* WRITTEN PROBLEM *
Please reproduce every one of the rows below verbatim, with no changes.

* Element and text position data *

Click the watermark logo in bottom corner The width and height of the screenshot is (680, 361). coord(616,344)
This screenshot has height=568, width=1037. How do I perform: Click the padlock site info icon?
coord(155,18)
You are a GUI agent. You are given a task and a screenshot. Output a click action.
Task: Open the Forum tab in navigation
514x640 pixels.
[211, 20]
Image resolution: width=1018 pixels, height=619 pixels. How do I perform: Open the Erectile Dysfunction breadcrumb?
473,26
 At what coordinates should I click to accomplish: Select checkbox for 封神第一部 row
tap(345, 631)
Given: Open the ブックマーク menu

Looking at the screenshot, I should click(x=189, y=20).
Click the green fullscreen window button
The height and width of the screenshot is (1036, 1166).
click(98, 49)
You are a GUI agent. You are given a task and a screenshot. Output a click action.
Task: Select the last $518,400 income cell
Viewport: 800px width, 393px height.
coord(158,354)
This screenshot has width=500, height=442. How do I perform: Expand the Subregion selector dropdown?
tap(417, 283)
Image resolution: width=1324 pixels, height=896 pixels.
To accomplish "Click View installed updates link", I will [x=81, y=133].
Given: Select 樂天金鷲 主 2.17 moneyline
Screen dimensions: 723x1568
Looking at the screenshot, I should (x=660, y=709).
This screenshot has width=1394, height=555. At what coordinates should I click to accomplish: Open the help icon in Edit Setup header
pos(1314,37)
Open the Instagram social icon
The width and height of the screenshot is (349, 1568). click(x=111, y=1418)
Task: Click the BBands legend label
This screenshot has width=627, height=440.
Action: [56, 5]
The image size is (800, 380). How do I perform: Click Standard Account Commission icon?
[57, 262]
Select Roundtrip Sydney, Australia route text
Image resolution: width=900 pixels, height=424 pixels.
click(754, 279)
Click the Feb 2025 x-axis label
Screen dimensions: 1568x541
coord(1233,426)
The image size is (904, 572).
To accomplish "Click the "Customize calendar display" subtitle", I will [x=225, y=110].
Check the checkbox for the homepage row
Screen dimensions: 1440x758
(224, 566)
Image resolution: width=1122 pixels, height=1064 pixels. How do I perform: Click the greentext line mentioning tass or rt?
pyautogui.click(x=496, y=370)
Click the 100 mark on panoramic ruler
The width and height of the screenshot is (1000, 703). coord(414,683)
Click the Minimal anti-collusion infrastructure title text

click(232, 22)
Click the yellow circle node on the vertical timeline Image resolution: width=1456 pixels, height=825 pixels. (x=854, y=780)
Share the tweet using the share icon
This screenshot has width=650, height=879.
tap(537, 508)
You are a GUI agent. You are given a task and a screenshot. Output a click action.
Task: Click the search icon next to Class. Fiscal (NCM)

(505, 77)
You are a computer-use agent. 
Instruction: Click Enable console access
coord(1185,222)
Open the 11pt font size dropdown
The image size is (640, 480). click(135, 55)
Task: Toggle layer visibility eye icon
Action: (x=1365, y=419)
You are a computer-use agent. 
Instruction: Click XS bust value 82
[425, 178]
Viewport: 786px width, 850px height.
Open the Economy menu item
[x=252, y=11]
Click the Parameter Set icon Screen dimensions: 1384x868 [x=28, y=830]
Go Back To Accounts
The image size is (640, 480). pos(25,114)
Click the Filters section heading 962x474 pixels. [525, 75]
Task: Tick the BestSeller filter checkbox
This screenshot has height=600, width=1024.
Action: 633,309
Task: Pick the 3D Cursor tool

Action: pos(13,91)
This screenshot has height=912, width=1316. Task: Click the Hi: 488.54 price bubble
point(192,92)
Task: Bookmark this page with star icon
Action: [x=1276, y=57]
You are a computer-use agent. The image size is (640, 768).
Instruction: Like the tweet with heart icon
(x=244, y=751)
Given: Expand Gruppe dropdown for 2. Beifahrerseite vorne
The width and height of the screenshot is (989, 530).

* SOLUTION BELOW *
Click the watermark logo in bottom corner The width and height of the screenshot is (680, 361). coord(616,344)
This screenshot has height=568, width=1037. How do I perform: Click the padlock site info icon?
coord(155,18)
You are a GUI agent. You are given a task and a screenshot. Output a click action.
Task: Open the Forum tab in navigation
514x640 pixels.
[211, 20]
Image resolution: width=1018 pixels, height=619 pixels. How do I perform: Open the Erectile Dysfunction breadcrumb?
473,26
 At what coordinates should I click to accomplish: Select checkbox for 封神第一部 row
tap(345, 631)
Given: Open the ブックマーク menu

Looking at the screenshot, I should click(x=189, y=20).
Click the green fullscreen window button
The height and width of the screenshot is (1036, 1166).
click(98, 49)
You are a GUI agent. You are given a task and a screenshot. Output a click action.
Task: Select the last $518,400 income cell
Viewport: 800px width, 393px height.
coord(158,354)
This screenshot has width=500, height=442. How do I perform: Expand the Subregion selector dropdown?
tap(417, 283)
Image resolution: width=1324 pixels, height=896 pixels.
To accomplish "Click View installed updates link", I will [x=81, y=133].
Given: Select 樂天金鷲 主 2.17 moneyline
Screen dimensions: 723x1568
Looking at the screenshot, I should (x=660, y=709).
This screenshot has width=1394, height=555. At what coordinates should I click to accomplish: Open the help icon in Edit Setup header
pos(1314,37)
Open the Instagram social icon
The width and height of the screenshot is (349, 1568). click(x=111, y=1418)
Task: Click the BBands legend label
This screenshot has width=627, height=440.
Action: [56, 5]
The image size is (800, 380). How do I perform: Click Standard Account Commission icon?
[57, 262]
Select Roundtrip Sydney, Australia route text
Image resolution: width=900 pixels, height=424 pixels.
click(754, 279)
Click the Feb 2025 x-axis label
Screen dimensions: 1568x541
coord(1233,426)
The image size is (904, 572).
To accomplish "Click the "Customize calendar display" subtitle", I will [x=225, y=110].
Check the checkbox for the homepage row
Screen dimensions: 1440x758
(224, 566)
Image resolution: width=1122 pixels, height=1064 pixels. How do I perform: Click the greentext line mentioning tass or rt?
pyautogui.click(x=496, y=370)
Click the 100 mark on panoramic ruler
The width and height of the screenshot is (1000, 703). coord(414,683)
Click the Minimal anti-collusion infrastructure title text

click(232, 22)
Click the yellow circle node on the vertical timeline Image resolution: width=1456 pixels, height=825 pixels. (x=854, y=780)
Share the tweet using the share icon
This screenshot has width=650, height=879.
tap(537, 508)
You are a GUI agent. You are given a task and a screenshot. Output a click action.
Task: Click the search icon next to Class. Fiscal (NCM)

(505, 77)
You are a computer-use agent. 
Instruction: Click Enable console access
coord(1185,222)
Open the 11pt font size dropdown
The image size is (640, 480). click(135, 55)
Task: Toggle layer visibility eye icon
Action: (x=1365, y=419)
You are a computer-use agent. 
Instruction: Click XS bust value 82
[425, 178]
Viewport: 786px width, 850px height.
Open the Economy menu item
[x=252, y=11]
Click the Parameter Set icon Screen dimensions: 1384x868 [x=28, y=830]
Go Back To Accounts
The image size is (640, 480). pos(25,114)
Click the Filters section heading 962x474 pixels. [525, 75]
Task: Tick the BestSeller filter checkbox
This screenshot has height=600, width=1024.
Action: 633,309
Task: Pick the 3D Cursor tool

Action: pos(13,91)
This screenshot has height=912, width=1316. Task: Click the Hi: 488.54 price bubble
point(192,92)
Task: Bookmark this page with star icon
Action: [x=1276, y=57]
You are a computer-use agent. The image size is (640, 768).
Instruction: Like the tweet with heart icon
(x=244, y=751)
Given: Expand Gruppe dropdown for 2. Beifahrerseite vorne
The width and height of the screenshot is (989, 530).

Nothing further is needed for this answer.